▸ **Material shown**
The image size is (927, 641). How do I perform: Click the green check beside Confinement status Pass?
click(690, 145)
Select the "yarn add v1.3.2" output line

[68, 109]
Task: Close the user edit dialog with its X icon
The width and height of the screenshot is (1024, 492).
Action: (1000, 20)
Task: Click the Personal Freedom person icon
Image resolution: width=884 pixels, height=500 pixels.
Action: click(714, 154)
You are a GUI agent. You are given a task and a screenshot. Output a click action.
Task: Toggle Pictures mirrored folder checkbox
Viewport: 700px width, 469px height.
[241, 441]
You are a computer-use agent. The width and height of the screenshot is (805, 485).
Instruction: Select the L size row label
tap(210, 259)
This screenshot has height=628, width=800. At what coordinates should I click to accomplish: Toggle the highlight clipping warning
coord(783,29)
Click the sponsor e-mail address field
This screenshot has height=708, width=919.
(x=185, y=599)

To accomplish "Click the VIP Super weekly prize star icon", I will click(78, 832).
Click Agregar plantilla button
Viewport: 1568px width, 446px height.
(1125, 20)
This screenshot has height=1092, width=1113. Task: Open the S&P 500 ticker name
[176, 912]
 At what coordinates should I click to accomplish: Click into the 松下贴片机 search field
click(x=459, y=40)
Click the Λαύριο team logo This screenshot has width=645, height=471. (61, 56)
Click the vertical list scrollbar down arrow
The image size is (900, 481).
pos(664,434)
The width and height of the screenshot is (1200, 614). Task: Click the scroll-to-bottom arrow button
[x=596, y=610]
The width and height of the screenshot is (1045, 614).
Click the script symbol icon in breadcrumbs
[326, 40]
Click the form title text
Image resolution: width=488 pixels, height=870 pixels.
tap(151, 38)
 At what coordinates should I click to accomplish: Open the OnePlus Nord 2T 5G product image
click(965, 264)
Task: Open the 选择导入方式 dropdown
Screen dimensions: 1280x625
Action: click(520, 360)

▸ **Written instruction**
Rewrite all the entries above, putting "drop-down menu" wherever "dropdown" appears and changing nothing else.

▸ **Expected answer**
The image size is (927, 641). How do I perform: Click the green check beside Confinement status Pass?
click(690, 145)
Select the "yarn add v1.3.2" output line

[68, 109]
Task: Close the user edit dialog with its X icon
The width and height of the screenshot is (1024, 492).
Action: (1000, 20)
Task: Click the Personal Freedom person icon
Image resolution: width=884 pixels, height=500 pixels.
Action: click(714, 154)
You are a GUI agent. You are given a task and a screenshot. Output a click action.
Task: Toggle Pictures mirrored folder checkbox
Viewport: 700px width, 469px height.
[241, 441]
You are a computer-use agent. The width and height of the screenshot is (805, 485).
Instruction: Select the L size row label
tap(210, 259)
This screenshot has height=628, width=800. At what coordinates should I click to accomplish: Toggle the highlight clipping warning
coord(783,29)
Click the sponsor e-mail address field
This screenshot has height=708, width=919.
(x=185, y=599)

To accomplish "Click the VIP Super weekly prize star icon", I will click(78, 832).
Click Agregar plantilla button
Viewport: 1568px width, 446px height.
(1125, 20)
This screenshot has height=1092, width=1113. Task: Open the S&P 500 ticker name
[176, 912]
 At what coordinates should I click to accomplish: Click into the 松下贴片机 search field
click(x=459, y=40)
Click the Λαύριο team logo This screenshot has width=645, height=471. (61, 56)
Click the vertical list scrollbar down arrow
The image size is (900, 481).
pos(664,434)
The width and height of the screenshot is (1200, 614). Task: Click the scroll-to-bottom arrow button
[x=596, y=610]
The width and height of the screenshot is (1045, 614).
Click the script symbol icon in breadcrumbs
[326, 40]
Click the form title text
Image resolution: width=488 pixels, height=870 pixels.
tap(151, 38)
 At what coordinates should I click to accomplish: Open the OnePlus Nord 2T 5G product image
click(965, 264)
Task: Open the 选择导入方式 drop-down menu
Screen dimensions: 1280x625
Action: click(520, 360)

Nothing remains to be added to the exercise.